(Record set begins)

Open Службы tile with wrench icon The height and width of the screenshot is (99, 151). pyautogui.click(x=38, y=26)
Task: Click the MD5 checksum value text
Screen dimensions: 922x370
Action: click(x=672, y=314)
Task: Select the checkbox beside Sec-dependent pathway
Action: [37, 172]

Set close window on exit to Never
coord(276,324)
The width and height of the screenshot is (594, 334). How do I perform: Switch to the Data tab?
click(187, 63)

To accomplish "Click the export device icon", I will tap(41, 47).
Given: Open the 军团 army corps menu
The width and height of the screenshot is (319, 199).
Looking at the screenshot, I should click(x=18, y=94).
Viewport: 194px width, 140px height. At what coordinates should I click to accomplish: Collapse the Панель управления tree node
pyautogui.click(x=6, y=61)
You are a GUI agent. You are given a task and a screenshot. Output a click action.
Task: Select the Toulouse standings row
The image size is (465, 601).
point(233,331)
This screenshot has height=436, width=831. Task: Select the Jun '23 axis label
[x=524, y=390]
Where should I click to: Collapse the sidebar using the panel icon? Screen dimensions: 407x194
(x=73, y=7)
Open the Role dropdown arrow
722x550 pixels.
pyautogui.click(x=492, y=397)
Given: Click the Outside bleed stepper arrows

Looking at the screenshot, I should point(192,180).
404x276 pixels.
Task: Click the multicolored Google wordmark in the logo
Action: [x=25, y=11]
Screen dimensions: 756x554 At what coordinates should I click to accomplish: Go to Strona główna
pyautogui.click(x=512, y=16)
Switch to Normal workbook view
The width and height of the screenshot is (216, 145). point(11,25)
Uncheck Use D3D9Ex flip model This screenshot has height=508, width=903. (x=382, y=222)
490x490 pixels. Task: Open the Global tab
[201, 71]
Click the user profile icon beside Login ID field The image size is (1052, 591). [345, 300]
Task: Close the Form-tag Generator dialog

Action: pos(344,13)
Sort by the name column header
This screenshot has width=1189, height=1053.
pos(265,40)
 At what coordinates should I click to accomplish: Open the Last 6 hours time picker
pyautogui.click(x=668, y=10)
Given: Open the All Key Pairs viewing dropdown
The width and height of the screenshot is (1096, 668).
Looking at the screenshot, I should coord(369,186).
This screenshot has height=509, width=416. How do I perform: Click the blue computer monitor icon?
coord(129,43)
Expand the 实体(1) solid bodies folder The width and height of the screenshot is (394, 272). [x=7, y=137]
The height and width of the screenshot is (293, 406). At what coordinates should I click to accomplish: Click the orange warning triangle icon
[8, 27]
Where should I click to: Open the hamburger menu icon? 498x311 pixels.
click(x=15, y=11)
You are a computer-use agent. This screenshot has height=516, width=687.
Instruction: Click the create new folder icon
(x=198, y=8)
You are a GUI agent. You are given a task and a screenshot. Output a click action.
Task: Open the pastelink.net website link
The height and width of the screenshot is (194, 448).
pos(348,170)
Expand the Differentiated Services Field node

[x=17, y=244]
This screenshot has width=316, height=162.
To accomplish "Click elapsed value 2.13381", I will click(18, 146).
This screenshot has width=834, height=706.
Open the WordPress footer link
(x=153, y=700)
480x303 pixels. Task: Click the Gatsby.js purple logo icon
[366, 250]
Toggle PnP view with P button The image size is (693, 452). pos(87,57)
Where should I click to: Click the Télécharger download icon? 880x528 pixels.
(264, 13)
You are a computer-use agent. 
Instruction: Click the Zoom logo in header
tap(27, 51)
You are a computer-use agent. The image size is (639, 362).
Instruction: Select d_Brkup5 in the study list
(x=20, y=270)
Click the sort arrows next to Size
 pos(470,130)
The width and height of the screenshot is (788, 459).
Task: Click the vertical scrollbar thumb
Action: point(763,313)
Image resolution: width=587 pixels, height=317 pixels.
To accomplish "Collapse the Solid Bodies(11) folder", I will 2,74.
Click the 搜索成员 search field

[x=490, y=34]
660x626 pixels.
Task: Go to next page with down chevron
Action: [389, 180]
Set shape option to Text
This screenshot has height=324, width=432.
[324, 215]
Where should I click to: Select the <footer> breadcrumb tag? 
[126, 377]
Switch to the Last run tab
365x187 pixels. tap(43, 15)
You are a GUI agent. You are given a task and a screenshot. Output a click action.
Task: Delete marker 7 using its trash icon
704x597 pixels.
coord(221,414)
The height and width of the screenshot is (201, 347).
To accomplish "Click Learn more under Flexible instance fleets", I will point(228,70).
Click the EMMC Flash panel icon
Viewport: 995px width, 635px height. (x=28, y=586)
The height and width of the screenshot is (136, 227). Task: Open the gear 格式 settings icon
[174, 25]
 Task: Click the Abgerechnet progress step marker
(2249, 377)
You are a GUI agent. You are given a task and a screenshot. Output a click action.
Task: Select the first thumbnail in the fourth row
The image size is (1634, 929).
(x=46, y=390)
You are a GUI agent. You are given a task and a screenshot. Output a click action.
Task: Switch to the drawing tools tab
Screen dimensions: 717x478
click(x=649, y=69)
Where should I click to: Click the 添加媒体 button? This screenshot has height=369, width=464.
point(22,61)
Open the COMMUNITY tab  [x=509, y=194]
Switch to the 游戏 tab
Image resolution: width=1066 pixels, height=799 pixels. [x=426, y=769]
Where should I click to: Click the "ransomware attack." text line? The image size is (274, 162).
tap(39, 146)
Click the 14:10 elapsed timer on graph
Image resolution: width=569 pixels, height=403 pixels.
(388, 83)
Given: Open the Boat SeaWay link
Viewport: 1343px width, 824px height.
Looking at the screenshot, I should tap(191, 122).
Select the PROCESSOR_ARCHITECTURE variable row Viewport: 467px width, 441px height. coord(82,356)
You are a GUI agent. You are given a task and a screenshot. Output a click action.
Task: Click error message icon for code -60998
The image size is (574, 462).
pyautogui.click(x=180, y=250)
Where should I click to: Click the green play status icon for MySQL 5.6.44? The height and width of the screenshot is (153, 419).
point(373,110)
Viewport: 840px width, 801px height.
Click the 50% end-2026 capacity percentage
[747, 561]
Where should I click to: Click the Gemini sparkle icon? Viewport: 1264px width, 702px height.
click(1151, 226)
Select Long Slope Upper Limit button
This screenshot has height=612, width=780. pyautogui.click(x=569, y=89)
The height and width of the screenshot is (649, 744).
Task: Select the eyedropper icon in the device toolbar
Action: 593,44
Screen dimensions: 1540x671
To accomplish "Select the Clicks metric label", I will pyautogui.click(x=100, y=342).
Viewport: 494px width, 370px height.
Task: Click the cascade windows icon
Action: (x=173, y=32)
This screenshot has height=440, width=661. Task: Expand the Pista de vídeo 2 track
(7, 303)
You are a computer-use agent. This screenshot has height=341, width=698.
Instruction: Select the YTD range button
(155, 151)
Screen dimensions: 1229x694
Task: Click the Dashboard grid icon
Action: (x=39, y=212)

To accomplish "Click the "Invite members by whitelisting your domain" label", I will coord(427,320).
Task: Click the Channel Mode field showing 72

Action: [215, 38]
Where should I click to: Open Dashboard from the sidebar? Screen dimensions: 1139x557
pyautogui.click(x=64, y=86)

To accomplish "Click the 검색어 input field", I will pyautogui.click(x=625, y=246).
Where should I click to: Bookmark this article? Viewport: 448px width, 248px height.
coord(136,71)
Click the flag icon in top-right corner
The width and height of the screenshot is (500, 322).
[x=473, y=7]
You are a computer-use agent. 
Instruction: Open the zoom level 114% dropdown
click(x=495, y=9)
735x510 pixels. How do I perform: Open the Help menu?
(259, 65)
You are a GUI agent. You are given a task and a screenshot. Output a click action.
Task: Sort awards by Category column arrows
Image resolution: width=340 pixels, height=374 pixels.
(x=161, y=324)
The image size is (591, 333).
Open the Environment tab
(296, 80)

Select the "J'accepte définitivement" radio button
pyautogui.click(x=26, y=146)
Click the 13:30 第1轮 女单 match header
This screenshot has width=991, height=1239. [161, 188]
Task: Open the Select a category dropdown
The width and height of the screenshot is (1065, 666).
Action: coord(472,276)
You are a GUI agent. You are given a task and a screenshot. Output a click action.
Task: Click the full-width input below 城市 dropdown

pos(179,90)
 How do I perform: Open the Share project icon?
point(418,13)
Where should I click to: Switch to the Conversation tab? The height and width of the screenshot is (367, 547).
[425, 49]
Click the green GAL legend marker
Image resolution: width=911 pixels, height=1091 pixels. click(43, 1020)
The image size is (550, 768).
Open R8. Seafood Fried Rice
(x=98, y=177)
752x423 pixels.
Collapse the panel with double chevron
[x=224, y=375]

(Record set ends)

What are the lines, exactly as written above, from the line with "The image size is (1634, 929)." to the line with "Open the COMMUNITY", both included? Output only those.

The image size is (1634, 929).
(x=46, y=390)
You are a GUI agent. You are given a task and a screenshot. Output a click action.
Task: Switch to the drawing tools tab
Screen dimensions: 717x478
click(x=649, y=69)
Where should I click to: Click the 添加媒体 button? This screenshot has height=369, width=464.
point(22,61)
Open the COMMUNITY tab  [x=509, y=194]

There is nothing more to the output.